• **GIVEN RECORDS**:
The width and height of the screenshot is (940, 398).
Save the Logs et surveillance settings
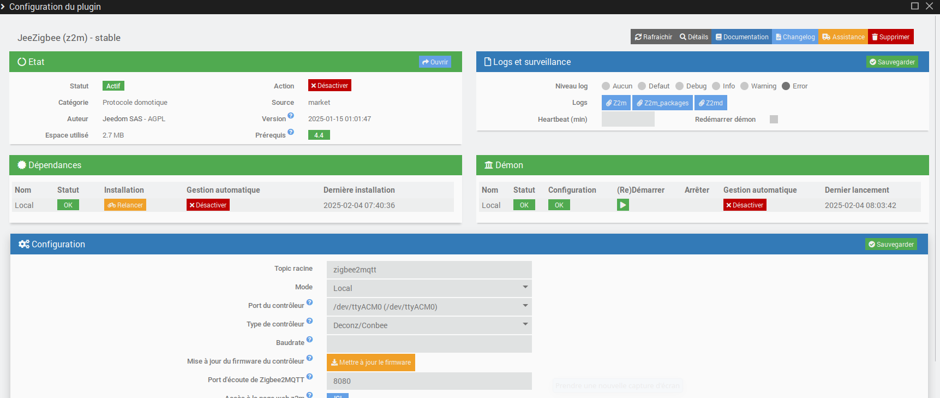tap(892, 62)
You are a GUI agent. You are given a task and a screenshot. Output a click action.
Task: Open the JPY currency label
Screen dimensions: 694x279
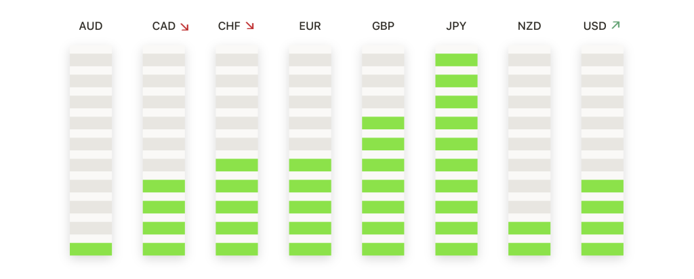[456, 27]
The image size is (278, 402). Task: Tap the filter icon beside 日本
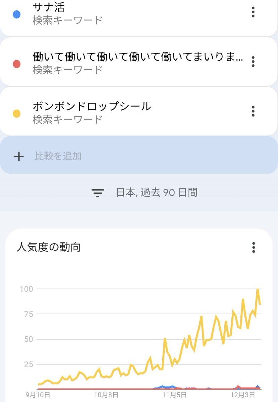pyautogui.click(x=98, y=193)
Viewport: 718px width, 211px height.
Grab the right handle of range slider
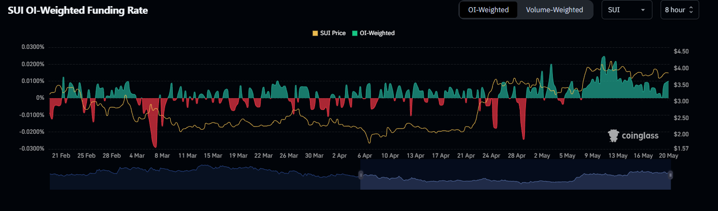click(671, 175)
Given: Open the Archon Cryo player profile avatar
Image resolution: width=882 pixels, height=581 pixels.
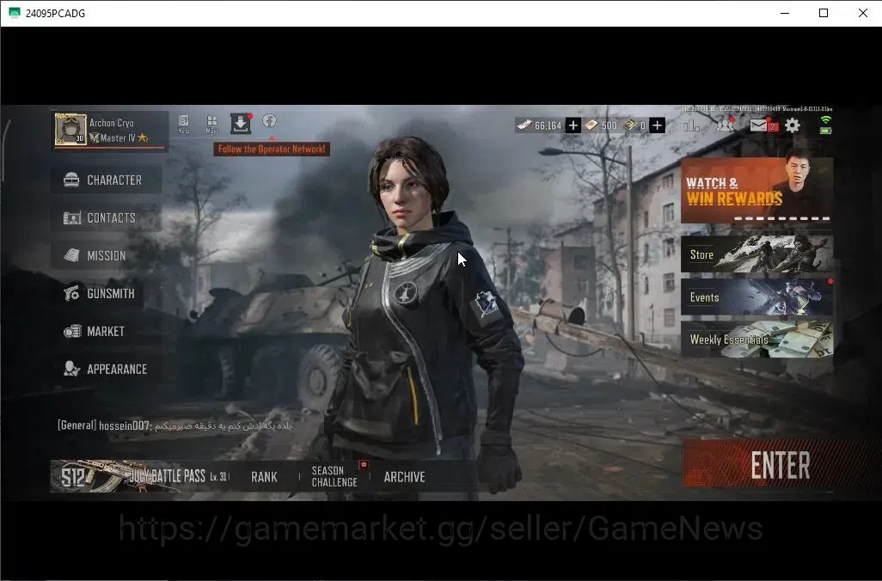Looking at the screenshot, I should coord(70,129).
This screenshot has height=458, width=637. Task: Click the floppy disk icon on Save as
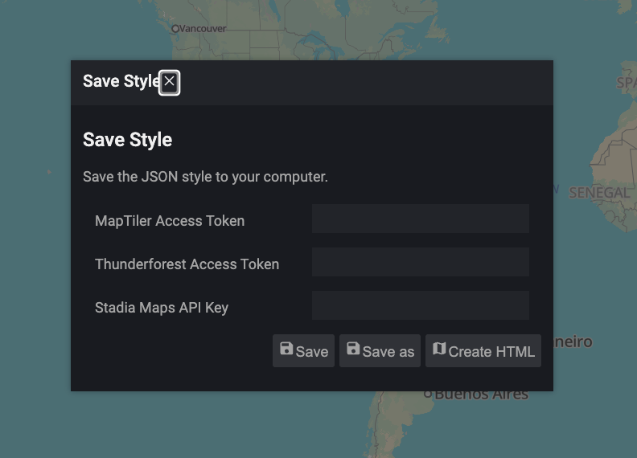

• **TASK DIRECTIONS**: How many of the lines above hold the word "Open"? Answer with only the number.

• **OUTPUT FOR THIS TASK**: 2